Recruitment & Eligibility
- Status
- RECRUITING
- Sex
- All
- Target Recruitment
- 51
- Age ≥ 18 years, regardless of gender;
- Histologically confirmed CD20-positive marginal zone lymphoma, including MALT, SMZL, and NMZL, with at least one lesion outside the spleen measuring more than 1.5 cm in any axis;
- MZL that has progressed or relapsed after prior local therapy (including surgery, radiotherapy, anti-Helicobacter pylori treatment, and anti-hepatitis C treatment), or is not suitable for local therapy;
- ECOG performance status of 0-2;
- Presence of an indication for treatment as judged by the investigator (symptomatic, cytopenia, risk of end-organ damage, bulky disease, ongoing progression, or patient's desire for treatment);
- Adequate function of major organs, as follows:
- Hematology: Absolute neutrophil count ≥ 1.5×109/L, platelets ≥ 75×109/L, hemoglobin ≥ 75 g/L; if there is bone marrow involvement, absolute neutrophil count ≥ 1.0×109/L, platelets ≥ 50×109/L, hemoglobin ≥ 50 g/L;
- Biochemistry: Total bilirubin ≤ 1.5 times the upper limit of normal (ULN), AST or ALT ≤ 2 times ULN; serum creatinine ≤ 1.5 times ULN; serum amylase ≤ ULN;
- Coagulation: International normalized ratio (INR) ≤ 1.5 times ULN.
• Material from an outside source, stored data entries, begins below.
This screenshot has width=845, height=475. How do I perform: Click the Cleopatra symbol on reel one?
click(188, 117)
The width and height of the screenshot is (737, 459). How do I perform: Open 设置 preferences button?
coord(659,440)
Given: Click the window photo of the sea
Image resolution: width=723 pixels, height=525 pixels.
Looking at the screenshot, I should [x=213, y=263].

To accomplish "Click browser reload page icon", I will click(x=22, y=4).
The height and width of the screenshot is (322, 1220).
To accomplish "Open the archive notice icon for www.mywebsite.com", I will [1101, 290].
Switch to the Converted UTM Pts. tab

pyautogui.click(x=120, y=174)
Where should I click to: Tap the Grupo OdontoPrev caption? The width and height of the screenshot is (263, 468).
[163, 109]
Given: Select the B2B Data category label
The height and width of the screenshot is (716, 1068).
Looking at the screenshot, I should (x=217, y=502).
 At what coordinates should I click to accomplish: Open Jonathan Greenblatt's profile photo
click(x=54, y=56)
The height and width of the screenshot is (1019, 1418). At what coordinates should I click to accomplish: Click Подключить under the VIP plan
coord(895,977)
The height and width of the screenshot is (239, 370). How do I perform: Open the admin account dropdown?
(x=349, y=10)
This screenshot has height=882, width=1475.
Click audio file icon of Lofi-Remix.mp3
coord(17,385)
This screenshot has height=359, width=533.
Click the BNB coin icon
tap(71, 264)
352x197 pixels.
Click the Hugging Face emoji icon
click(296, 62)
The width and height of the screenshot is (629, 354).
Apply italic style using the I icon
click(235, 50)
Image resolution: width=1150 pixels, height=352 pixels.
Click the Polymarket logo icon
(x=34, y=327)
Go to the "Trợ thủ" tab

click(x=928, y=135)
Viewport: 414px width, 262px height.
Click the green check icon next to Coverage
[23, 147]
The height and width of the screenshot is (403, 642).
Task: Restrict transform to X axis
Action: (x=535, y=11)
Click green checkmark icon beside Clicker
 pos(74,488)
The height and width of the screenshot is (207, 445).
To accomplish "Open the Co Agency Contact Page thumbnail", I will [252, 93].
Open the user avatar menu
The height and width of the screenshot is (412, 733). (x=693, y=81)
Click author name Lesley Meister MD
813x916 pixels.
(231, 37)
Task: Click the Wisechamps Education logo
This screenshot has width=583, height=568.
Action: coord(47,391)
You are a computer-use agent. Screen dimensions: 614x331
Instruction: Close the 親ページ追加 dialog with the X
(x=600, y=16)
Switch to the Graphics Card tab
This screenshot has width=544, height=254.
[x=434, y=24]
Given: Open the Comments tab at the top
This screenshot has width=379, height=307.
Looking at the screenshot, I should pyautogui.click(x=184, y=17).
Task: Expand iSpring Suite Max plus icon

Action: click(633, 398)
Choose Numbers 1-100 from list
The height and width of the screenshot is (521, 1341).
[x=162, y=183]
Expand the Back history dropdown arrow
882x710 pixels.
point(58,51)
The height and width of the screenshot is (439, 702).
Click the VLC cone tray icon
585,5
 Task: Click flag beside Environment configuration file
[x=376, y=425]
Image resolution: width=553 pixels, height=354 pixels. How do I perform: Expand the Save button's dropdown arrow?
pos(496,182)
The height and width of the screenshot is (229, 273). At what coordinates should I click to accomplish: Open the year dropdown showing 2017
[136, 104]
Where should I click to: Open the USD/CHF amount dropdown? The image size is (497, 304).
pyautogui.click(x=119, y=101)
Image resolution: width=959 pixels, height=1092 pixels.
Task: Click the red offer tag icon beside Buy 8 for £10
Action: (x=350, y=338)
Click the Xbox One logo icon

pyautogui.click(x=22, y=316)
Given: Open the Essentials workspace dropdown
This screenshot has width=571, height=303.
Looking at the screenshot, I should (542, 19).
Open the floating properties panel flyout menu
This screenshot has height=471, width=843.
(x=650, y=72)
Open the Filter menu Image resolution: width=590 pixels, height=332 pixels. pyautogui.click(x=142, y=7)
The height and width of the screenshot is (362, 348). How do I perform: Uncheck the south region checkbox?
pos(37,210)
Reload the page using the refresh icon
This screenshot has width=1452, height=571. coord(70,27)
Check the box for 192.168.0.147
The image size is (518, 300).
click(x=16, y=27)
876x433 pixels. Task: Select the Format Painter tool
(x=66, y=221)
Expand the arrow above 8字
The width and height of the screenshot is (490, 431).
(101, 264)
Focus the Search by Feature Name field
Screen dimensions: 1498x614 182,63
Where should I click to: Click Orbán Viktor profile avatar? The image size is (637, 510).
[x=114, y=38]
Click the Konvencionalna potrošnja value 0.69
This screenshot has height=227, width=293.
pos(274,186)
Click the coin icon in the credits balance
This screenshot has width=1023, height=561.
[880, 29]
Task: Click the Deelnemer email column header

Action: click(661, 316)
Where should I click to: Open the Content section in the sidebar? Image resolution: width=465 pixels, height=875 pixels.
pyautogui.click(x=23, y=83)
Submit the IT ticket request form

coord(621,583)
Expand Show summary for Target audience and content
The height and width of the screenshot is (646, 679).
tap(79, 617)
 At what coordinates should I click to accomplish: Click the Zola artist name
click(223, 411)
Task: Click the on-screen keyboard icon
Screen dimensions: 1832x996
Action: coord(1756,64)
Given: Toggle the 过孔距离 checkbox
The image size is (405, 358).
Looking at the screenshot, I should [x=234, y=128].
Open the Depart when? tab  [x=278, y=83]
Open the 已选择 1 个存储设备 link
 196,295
- Life expectancy of ≥ 3 months;
- Voluntary written informed consent obtained before screening for the trial.
- Currently or previously having other malignancies, unless there is evidence of no recurrence or metastasis within the past 5 years after curative treatment;
- Lymphoma involvement of the central nervous system or transformation to high-grade lymphoma;
- Non-hematological toxicities from prior anti-cancer treatments not recovered to ≤ Grade 1 (excluding alopecia);
- Presence of uncontrolled or significant cardiovascular disease, including:
- New York Heart Association (NYHA) Class II or higher congestive heart failure, unstable angina, myocardial infarction within 6 months before the first administration of the study drug, or arrhythmias requiring treatment at screening, left ventricular ejection fraction (LVEF) < 50%;
- Primary cardiomyopathy (such as dilated cardiomyopathy, hypertrophic cardiomyopathy, arrhythmogenic right ventricular cardiomyopathy, restrictive cardiomyopathy, unclassified cardiomyopathy);
- History of clinically significant QTc interval prolongation, or QTc interval > 470 ms for females, > 450 ms for males during the screening period;
- Symptomatic or medically treated coronary artery disease;
- Uncontrolled hypertension (defined as blood pressure not reaching target levels despite a reasonable and tolerable full dose of three or more antihypertensive drugs (including diuretics) for more than one month, or requiring four or more antihypertensive drugs to effectively control blood pressure).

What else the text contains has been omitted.